# Thread: elementary matrix corresponding to row operations

1. ## elementary matrix corresponding to row operations

I just had a question on my final and i dont remember ever hearing of it(and judging by the fact that 2/3 my class was asking about it im not the only one)

We where required to show the elementary matrix corresponding to each elementary row operation we performed while reducing a matrix ro rref.

for instance what would the elementary matrix be for

| 1 3 | = | 1 3 |
| 3 1 | = | 0 -8| (r2+-3r1)

2. Try:

1 0
-3 1

with this matrix multiplied from the left of your original matrix.

3. Originally Posted by qmech
Try:

1 0
-3 1

with this matrix multiplied from the left of your original matrix.
ah alright thanks

4. Originally Posted by Juggalomike
I just had a question on my final and i dont remember ever hearing of it(and judging by the fact that 2/3 my class was asking about it im not the only one)
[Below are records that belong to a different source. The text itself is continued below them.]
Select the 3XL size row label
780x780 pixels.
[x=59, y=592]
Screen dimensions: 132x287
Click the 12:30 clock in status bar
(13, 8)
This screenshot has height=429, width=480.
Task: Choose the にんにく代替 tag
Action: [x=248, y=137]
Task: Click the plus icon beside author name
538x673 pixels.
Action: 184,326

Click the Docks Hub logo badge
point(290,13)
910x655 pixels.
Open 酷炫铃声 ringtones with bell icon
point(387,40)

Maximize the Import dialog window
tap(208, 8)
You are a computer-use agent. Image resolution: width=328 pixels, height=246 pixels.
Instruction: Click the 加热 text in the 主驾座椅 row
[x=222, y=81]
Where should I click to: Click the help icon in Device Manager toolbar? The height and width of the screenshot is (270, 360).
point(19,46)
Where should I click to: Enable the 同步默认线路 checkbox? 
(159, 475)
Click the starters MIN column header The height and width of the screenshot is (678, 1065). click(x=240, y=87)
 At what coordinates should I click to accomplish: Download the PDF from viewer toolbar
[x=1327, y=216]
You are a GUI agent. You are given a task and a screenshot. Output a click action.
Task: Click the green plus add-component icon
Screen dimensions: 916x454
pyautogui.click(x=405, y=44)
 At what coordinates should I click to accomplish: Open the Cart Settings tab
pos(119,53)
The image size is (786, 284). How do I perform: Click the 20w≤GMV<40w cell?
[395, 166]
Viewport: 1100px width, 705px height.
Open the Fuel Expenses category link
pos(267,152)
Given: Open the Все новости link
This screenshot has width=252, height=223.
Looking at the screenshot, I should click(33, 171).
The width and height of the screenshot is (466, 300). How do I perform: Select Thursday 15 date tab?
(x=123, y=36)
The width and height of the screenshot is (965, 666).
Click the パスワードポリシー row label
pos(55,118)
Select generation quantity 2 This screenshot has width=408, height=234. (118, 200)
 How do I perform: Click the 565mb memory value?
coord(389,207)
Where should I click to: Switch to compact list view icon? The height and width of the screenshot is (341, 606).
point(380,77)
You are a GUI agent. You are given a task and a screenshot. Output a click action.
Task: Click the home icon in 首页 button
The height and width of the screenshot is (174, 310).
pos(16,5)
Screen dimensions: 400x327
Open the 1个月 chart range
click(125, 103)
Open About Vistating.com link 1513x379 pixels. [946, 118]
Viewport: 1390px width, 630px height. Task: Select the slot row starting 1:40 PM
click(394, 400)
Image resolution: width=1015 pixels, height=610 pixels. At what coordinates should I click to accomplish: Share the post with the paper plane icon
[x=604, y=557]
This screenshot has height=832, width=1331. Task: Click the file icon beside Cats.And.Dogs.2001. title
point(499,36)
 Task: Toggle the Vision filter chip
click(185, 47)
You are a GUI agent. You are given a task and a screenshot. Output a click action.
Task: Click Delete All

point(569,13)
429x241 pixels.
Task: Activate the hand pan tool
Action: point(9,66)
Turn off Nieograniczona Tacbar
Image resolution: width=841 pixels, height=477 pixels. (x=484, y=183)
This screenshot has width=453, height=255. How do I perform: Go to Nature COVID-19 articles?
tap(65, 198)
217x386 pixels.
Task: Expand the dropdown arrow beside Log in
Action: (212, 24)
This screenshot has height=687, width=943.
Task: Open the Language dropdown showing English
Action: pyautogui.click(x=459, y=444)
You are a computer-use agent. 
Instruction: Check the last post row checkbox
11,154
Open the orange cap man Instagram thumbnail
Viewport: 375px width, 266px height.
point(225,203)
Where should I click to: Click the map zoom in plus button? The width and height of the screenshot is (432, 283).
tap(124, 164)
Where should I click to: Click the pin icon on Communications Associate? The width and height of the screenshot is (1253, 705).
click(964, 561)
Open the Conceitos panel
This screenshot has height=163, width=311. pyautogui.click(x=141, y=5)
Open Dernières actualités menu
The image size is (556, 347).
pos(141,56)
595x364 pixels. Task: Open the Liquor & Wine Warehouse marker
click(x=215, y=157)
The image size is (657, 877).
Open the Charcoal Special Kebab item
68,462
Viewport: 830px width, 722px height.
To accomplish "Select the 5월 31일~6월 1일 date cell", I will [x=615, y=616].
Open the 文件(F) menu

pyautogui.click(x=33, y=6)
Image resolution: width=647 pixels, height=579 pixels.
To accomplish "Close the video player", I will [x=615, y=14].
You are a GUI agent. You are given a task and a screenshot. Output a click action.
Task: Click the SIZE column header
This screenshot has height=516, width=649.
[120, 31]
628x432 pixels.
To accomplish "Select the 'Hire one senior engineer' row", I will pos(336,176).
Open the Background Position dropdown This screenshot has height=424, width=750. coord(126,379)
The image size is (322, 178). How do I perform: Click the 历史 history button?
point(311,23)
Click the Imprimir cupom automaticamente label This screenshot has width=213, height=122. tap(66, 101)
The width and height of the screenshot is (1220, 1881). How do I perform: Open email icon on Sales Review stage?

We where required to show the elementary matrix corresponding to each elementary row operation we performed while reducing a matrix ro rref.

for instance what would the elementary matrix be for

| 1 3 | = | 1 3 |
| 3 1 | = | 0 -8| (r2+-3r1)
More generally, elementary matrix corresponding to any row operation is the matrix you get by applying that row operation to the identity matrix.

From $\begin{bmatrix}1 & 0 \\ 0 & 1\end{bmatrix}$, subtracting 3 times the first row from the second gives $\begin{bmatrix}1 & 0 \\ -3 & 1\end{bmatrix}$ as qmech says.

5. Originally Posted by Juggalomike
I just had a question on my final and i dont remember ever hearing of it(and judging by the fact that 2/3 my class was asking about it im not the only one)

We where required to show the elementary matrix corresponding to each elementary row operation we performed while reducing a matrix ro rref.

for instance what would the elementary matrix be for

| 1 3 | = | 1 3 |
| 3 1 | = | 0 -8| (r2+-3r1)

$\begin{pmatrix}1&0\\\!\!\!-3&1\end{pmatrix}$ , multiplication from the left, of course.

Tonio